The story starts when 16-year-old Sarah’s baby brother is taken by Jareth, the Goblin King, and Sarah has to venture into the labyrinth to try to save her baby brother. I felt disturbed when Jareth expressed his love for Sarah, as it felt like an unnecessary aspect of the film. To me, it made the idea that this is a kids’ movie a bit ridiculous and unsavory. What I didn’t know before watching this movie is that it is a musical. So you can imagine my surprise when twenty-three minutes into the movie David Bowie’s character broke into song. There’s a contrast of terrifying goblin puppets, David Bowie’s jovial dancing, a frightened distraught baby, and an upbeat song. The musical numbers feel very awkward and out of place. But they grew on me, and I came to find that the music added to the ambiance and overall camp of the movie.

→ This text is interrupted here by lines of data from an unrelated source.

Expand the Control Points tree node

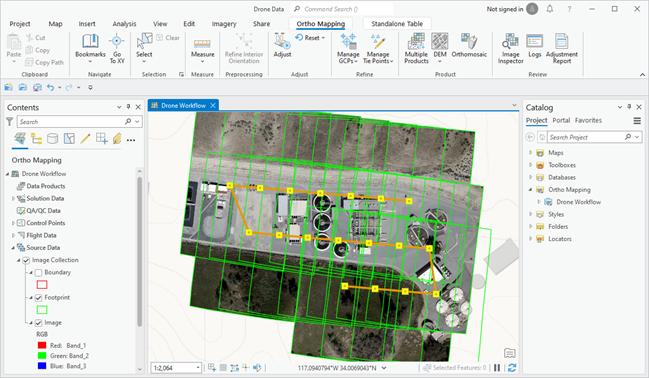coord(13,223)
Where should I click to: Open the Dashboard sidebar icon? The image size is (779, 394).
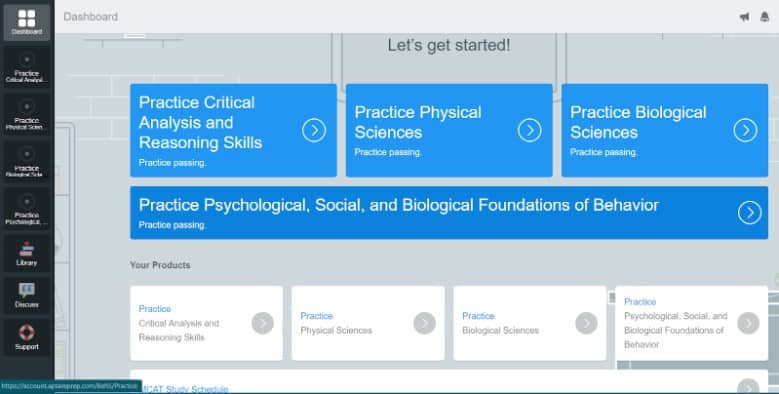tap(27, 22)
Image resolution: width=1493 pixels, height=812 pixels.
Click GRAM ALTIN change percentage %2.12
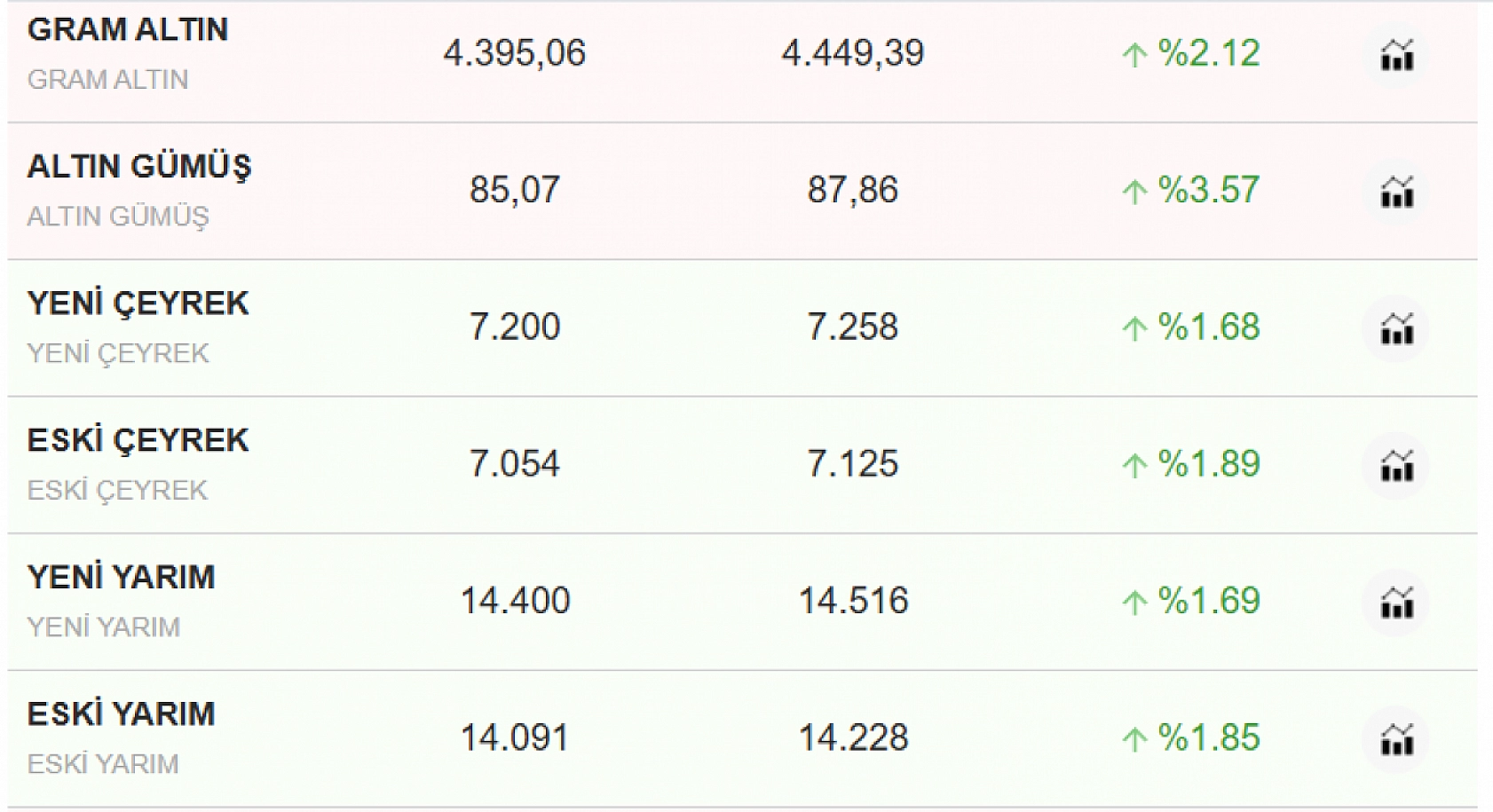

The puppets were clearly thoughtfully made. Although grotesque and haunting at times they were also endearing. This movie stands on the edge of that claymation feeling and the uncanny valley. It is clear that this world and the aesthetics of it were the initial inspiration for the movie. The elaborate set and over-the-top costumes confirm this. Especially for Jareth the Goblin King whose outfits resemble an elven space pirate. As the audience and Sarah delve deeper into the world of the Labyrinth, the set becomes grander and Sarah evolves as well. Her dress in the ballroom scene is an extravagant 80s puffy-sleeved fantasy. It was used as a representation that to defeat the labyrinth, you have to join it and learn to use its rules against it.
I don’t think the 80s audience was ready for this film, and honestly, when I started watching it I didn’t feel prepared either. I’m doubtful that a movie remake would be successful. Without the original creators, I worry that a remake would fall flat. As interesting as it would be to dive deeper into the world of Labyrinth, it feels impossible to capture the mood of the first movie. The goal of the film was to show that life isn’t always fair. It sought to highlight growing up and learning to take responsibility for yourself.